ThedaCare asked the court to grant a temporary injunction to avoid “significant impacts” to its ability to provide critical services. Importantly, ThedaCare also asked the court to instruct Ascension to make one RT and one RN from the departing team available per day or cease hiring the seven employees until it has enough time to hire adequate replacement staff. On January 21, the court granted ThedaCare’s request, and healthcare workers across the nation reacted. In general, healthcare workers expressed concern about ThedaCare’s motives, the consequences of the injunction, and the example that this lawsuit may set for employers across the nation.
Healthcare professionals expressed concern that ThedaCare’s motive was to circumvent the “at-will rights” of the 7 employees. Healthcare professionals also expressed concern about the consequences of the temporary injunction. The temporary injunction gave Ascension a choice – make 1 RN and 1 RT available to ThedaCare or cease hiring the seven employees altogether. This affectively meant that some of the 7 healthcare workers would either be forced to work at ThedaCare or prevented from starting their new job on January 24 as scheduled. Many healthcare professionals were outraged that the court issued an order that affectively stopped the 7 employees from starting a new job and could potentially force some of them to work at a job that they no longer wanted to work at.
Even though ThedaCare sued Ascension, the 7 employees were seemingly caught in the crossfire. Healthcare professionals expressed fear that employers across the nation may file similar lawsuits in response to a large efflux of employees who quit their job to work for a competitor. The reaction of the healthcare community to the ThedaCare lawsuit highlights broader concerns that they face as they grapple with working during a pandemic. Like all employees, healthcare professionals want to feel like they can quit their jobs for better opportunities without facing negative consequences. They want their employers to develop solutions to improve their working conditions and wages – rather than filing lawsuits that could infringe upon their rights. And healthcare professionals certainly do not want to be treated as a disposable, interchangeable commodity with no rights.
Healthcare workers who are concerned about this lawsuit should encourage their national and state professional organizations to file advocacy documents on their behalf. Healthcare workers should also become familiar with federal and state antitrust laws, which seek to protect workers against unlawful wage-fixing, no-poach agreements, anticompetitive non-compete agreements, and the unlawful exchange of competitively sensitive employee information, including salary, wages, benefits, and compensation data.

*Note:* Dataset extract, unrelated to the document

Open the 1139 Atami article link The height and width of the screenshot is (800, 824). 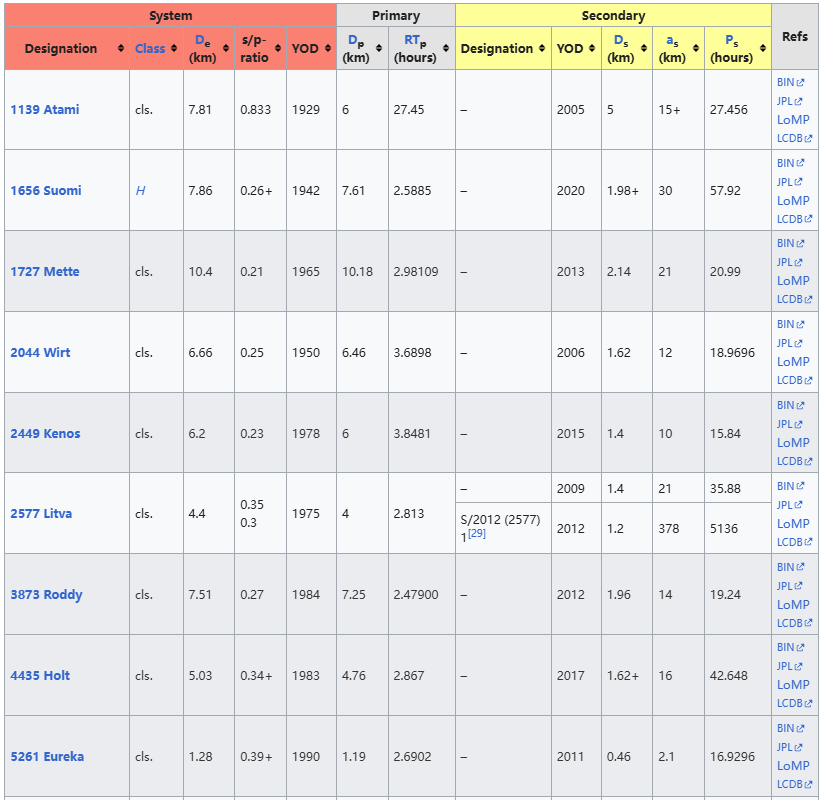[x=45, y=110]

The U.S. DOJ’s Antitrust Division and Federal Trade Commission jointly released a statement on April 13, 2020 announcing that they will “protect competition for workers on the frontlines” of the Covid-19 response in the U.S. by enforcing the antitrust laws. In particular, the joint statement reads the “Antitrust Division will not tolerate companies and individuals who use Covid-19 to harm competition that cheats payroll and non-payroll workers …This includes doctors, nurses, first responders.” The Joint Statement concludes by asking readers to email the divisions Citizen Complaint Center if they have information concerning harm to competition in the labor market at firstname.lastname@example.org and the bureau’s complaint center at email@example.com
On January 24, the Wisconsin court vacated the temporary injunction, and ThedaCare agreed to reimburse the 7 employees at higher wages for the work they missed on January 24. The 7 healthcare workers were allowed to start their new job at Ascension on January 25. ThedaCare’s tortious interference with contract claim against Ascension will continue to be litigated. Healthcare professionals across the nation have a right to be concerned about this lawsuit and its potential impacts.
UPDATE: ThedaCare dropped their lawsuit against Ascension in the late afternoon of January 28. Dropping this lawsuit seems to validate healthcare professionals’ concerns that the lawsuit’s motive was to prevent the 7 employees from working for a competitor while forcing some of them to work for ThedaCare.